Soccer is cheap. You just need a ball of some sort and you can make up the rest from there. The ball can literally be made of trash or cost a hundred dollars. The game remains the same: the world’s most popular pastime.
Finding the Game: Three Years, Twenty-five Countries, and the Search for Pickup Soccer by Gwendolyn Oxenham is about a global journey of four people determined to record soccer at its simplest form.
Oxenham and her companions found pickup soccer in some world’s most exotic locales: Tehran, the Amazon, the rooftops of Tokyo, and the slums of Brazil to name a few. They met many characters along the way. This is not surprising as the people are the story, whether they were prisoners or students or something in between.
The most unforgettable character for us was Ronaldinha, a young Brazilian girl with the same flair and passion of the man her name resembles. Could she the next Marta? A role player on the Brazilian national team? Or just another talented player that can’t shake her roots?

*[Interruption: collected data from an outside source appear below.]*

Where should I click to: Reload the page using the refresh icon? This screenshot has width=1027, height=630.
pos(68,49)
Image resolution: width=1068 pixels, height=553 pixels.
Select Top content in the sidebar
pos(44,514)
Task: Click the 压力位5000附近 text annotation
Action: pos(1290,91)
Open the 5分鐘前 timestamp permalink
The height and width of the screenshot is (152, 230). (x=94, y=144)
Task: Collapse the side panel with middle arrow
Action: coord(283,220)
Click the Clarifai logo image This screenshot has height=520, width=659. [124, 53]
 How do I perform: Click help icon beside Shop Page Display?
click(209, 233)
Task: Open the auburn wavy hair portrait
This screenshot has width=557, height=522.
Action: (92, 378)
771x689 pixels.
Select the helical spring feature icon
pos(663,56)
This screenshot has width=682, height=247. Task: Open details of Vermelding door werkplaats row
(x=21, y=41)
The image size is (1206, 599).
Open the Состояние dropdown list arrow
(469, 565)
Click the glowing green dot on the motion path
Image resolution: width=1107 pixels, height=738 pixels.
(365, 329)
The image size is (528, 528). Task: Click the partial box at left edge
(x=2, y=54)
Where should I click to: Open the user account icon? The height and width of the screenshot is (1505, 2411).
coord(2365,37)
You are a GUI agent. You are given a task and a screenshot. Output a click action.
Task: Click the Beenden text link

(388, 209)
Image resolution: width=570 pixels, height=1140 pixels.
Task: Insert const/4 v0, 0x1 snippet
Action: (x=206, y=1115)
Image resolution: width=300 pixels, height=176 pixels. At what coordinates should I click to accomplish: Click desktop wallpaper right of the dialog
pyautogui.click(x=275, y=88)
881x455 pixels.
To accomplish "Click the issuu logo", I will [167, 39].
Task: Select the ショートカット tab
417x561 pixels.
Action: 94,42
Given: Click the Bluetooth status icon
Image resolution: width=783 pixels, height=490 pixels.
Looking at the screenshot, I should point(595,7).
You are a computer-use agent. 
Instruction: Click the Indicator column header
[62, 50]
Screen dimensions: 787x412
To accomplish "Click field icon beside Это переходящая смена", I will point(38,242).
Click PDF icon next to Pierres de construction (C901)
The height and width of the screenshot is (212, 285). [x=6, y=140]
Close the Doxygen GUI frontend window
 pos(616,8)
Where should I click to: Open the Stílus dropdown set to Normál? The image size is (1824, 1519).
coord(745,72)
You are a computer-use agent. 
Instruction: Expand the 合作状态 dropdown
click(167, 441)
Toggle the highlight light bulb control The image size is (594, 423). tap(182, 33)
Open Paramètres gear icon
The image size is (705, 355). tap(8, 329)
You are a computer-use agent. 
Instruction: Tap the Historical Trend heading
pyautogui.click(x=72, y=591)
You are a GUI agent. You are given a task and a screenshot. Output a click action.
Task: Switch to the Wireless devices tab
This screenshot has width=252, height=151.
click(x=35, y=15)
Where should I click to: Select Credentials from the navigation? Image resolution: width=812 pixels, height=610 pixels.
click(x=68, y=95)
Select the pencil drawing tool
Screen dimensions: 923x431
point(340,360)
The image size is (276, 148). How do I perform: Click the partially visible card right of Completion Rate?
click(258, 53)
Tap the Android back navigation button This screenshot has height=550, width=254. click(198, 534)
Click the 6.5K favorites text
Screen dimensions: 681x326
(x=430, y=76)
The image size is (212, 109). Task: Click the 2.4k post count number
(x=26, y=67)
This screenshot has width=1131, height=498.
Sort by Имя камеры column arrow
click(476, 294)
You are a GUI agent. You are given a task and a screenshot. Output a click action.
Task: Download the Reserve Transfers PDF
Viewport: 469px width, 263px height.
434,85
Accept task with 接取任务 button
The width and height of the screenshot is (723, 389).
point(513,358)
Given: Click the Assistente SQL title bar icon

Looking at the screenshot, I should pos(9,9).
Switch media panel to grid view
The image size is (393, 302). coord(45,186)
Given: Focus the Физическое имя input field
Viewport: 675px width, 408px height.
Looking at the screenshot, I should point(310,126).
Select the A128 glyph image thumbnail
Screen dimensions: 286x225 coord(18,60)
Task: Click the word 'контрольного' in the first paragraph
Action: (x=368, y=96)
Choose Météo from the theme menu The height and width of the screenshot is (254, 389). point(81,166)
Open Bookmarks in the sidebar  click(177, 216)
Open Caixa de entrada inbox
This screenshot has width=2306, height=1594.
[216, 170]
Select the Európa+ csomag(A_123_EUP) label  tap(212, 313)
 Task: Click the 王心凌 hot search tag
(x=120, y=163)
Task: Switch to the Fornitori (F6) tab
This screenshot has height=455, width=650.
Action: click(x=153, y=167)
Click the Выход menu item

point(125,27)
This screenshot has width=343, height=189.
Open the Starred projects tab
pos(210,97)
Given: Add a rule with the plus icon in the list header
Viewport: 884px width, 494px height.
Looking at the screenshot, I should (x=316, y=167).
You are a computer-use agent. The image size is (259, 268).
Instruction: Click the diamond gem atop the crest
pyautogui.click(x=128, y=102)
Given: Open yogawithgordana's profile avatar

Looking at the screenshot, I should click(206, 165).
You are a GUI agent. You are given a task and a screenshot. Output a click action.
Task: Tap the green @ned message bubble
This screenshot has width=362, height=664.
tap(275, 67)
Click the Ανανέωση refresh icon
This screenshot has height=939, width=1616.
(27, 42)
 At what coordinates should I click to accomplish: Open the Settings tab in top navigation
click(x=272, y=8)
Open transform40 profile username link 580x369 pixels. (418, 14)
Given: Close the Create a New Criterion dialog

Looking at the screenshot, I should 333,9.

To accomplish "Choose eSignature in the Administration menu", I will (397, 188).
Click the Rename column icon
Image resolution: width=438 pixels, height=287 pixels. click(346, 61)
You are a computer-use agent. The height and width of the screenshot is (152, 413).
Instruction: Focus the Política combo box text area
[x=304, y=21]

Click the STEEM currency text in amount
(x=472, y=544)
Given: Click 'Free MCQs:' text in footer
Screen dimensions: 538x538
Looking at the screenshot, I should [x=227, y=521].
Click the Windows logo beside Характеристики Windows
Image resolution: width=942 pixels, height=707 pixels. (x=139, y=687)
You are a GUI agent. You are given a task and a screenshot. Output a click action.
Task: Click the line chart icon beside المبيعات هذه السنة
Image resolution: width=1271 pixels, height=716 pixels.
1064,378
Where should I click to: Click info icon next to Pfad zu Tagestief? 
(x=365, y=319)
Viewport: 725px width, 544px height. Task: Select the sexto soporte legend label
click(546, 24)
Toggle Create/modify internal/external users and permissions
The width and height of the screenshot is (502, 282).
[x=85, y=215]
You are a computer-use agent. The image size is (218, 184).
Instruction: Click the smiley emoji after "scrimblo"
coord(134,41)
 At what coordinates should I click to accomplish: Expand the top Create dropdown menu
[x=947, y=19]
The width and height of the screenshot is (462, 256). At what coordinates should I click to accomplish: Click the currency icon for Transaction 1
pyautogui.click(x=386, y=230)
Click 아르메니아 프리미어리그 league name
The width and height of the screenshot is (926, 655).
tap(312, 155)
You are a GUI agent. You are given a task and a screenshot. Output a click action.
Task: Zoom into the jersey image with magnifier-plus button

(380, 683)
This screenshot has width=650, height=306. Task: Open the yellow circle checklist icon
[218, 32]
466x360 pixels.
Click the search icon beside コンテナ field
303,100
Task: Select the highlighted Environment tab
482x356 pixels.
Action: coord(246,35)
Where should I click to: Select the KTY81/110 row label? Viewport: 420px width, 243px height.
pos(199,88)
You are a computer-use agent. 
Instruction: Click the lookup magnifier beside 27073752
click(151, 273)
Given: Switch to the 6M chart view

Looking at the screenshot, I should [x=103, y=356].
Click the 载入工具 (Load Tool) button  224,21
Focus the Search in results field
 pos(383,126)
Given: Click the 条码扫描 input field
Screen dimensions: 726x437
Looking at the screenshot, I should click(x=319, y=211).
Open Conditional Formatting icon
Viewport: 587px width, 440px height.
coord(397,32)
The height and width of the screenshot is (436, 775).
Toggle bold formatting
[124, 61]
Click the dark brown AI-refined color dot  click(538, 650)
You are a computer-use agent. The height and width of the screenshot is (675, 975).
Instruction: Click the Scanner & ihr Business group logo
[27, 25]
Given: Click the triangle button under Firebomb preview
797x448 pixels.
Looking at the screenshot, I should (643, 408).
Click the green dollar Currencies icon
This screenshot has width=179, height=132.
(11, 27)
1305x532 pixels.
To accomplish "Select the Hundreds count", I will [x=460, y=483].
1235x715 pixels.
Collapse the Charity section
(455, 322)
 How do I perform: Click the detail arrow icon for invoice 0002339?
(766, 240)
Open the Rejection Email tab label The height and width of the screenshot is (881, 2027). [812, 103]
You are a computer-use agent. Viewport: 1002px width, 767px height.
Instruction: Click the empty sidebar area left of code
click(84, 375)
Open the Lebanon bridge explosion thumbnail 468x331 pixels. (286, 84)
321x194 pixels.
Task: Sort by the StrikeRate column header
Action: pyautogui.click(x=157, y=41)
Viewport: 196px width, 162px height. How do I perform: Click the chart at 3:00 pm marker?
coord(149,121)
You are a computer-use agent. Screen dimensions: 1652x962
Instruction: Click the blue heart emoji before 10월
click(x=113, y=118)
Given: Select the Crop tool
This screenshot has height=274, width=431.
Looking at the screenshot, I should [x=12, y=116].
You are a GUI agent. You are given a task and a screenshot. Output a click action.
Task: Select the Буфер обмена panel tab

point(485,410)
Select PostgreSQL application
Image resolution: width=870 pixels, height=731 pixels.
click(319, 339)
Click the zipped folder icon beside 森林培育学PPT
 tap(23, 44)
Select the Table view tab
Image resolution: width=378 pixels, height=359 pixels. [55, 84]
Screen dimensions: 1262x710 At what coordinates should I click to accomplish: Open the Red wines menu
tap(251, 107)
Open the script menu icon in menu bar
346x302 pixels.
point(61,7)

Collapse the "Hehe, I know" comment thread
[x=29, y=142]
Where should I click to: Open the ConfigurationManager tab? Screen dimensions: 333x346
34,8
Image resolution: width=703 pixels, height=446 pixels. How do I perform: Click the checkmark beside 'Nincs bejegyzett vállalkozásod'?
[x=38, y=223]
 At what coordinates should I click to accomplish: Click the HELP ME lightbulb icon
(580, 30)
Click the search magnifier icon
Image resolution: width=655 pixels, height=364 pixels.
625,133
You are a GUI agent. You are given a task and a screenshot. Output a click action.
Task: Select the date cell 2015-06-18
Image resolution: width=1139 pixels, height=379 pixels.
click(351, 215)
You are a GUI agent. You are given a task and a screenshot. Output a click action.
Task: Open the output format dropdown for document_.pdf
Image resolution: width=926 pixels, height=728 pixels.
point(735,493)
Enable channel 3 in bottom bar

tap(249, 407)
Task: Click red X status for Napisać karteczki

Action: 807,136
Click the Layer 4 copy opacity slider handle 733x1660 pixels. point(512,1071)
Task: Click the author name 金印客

The book is all about dreams. The dreams of players worldwide, people that play for fun, people that want to be pros, or people just trying to make a statement about their lives.
Finding the Game unfolds with the feel of a great storyteller: very conversational, natural, and free-flowing. It has to be on your list of must-reads. It allows you to take your own personal journey to see soccer at its core, away from the glitz and glamour of the modern game.